Using the Green Bubble terms and conditions, explain in one to three sentences why these terms govern an agreement that a Client concludes by ordering through the Site.

Given passage =>
-- start --

Terms and Conditions
General Terms and Conditions Green Bubble
Table of Contents:
Article 1 Definitions
Article 2 Applicability
Article 3 Registration and Order
Article 4 The Agreement
Article 5 Right of withdrawal
Article 6 Exercise of the right of withdrawal by the consumer and costs thereof
Article 7 Compliance and Warranty
Article 8 Price and payment
Article 9 Delivery and execution
Article 10 Liability
Article 11 Force Majeure
Article 12 Complaints
Article 13 Intellectual property
Article 14 Site security and privacy
Article 15 - Other
Article 16 - Disputes, applicable law, competent judge
Article 17 - Identity Green Bubble
Annex I: Model withdrawal form
Article 1 - Definitions
In these Terms and Conditions, the following definitions apply:
Terms and Conditions: the Terms and Conditions of Green Bubble;
Cooling-Off Period: The period within which the Customer may exercise the Right of Withdrawal to which he is legally entitled;
Order(s): an order of one or more Main Products and/or Products registered via the Site in the name of the Client;
Day(s): calendar day;
Right of Withdrawal: the possibility for the Customer to waive the Agreement within the Cooling-Off Period;
Main Product: flowers and plants, which can be ordered by the Customer through the Site;
Client(s): the natural and/or legal person, who enters into an Agreement with Green Bubble via the Site;
Delivery: the delivery of a Consignment;
Model Form: the form that the Customer may use, among other things, to invoke the Right of Withdrawal;
Agreement: The agreement between Green Bubble and the Client which is concluded by ordering via the Site;
Product(s): products, other than the Main Product, that can be ordered by the Customer via the Site;
Working Day(s): Monday through Friday, excluding public holidays as referred to in article 3 of the General Extension of Time Limits Act;
Dispatch: an Order in packaging provided by Green Bubble.
Article 2 - Applicability
These General Terms and Conditions apply to each offer by Green Bubble
and to any Agreement made between Green Bubble and the Client via the Site.

-- end --

Data section =>
-- start --

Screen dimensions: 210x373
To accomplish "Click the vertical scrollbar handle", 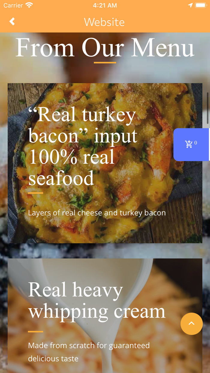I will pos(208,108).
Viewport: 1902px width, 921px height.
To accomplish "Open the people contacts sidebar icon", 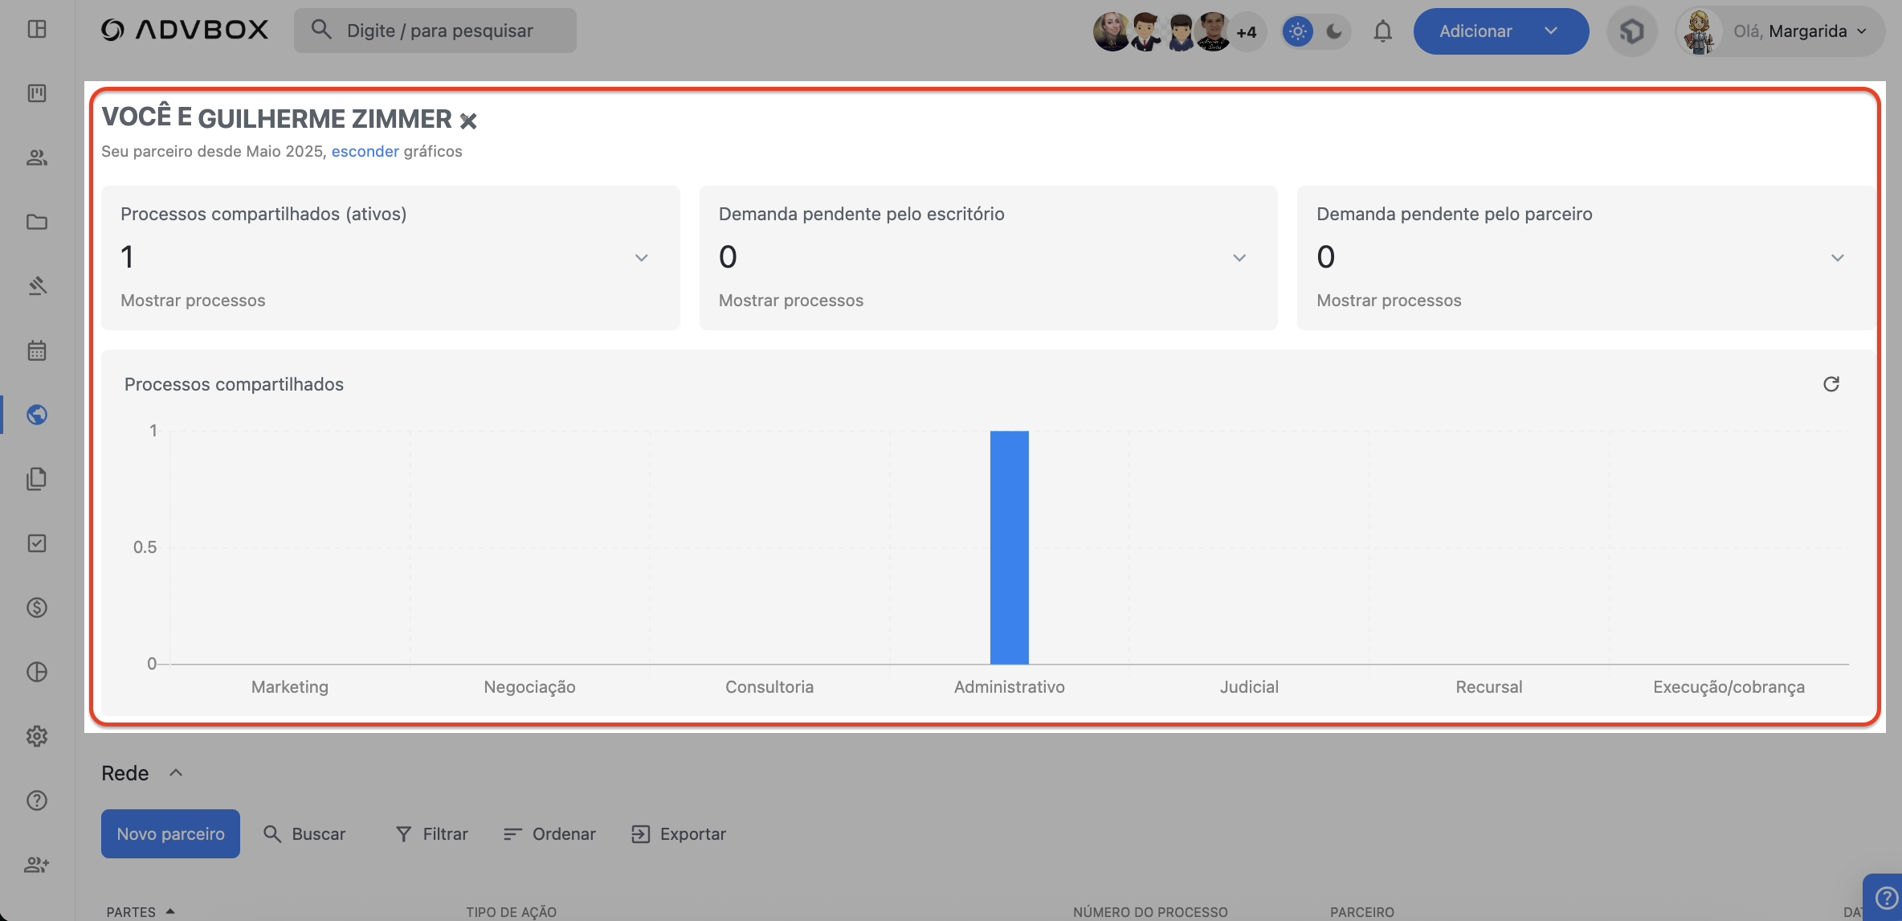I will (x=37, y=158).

-- end --

Result of the task => The terms define the Agreement as the agreement between Green Bubble and the Client that is concluded by ordering via the Site. Article 2 states that the General Terms and Conditions apply to each offer by Green Bubble and to any Agreement made between Green Bubble and the Client via the Site. An order placed through the Site therefore produces an Agreement to which the terms apply.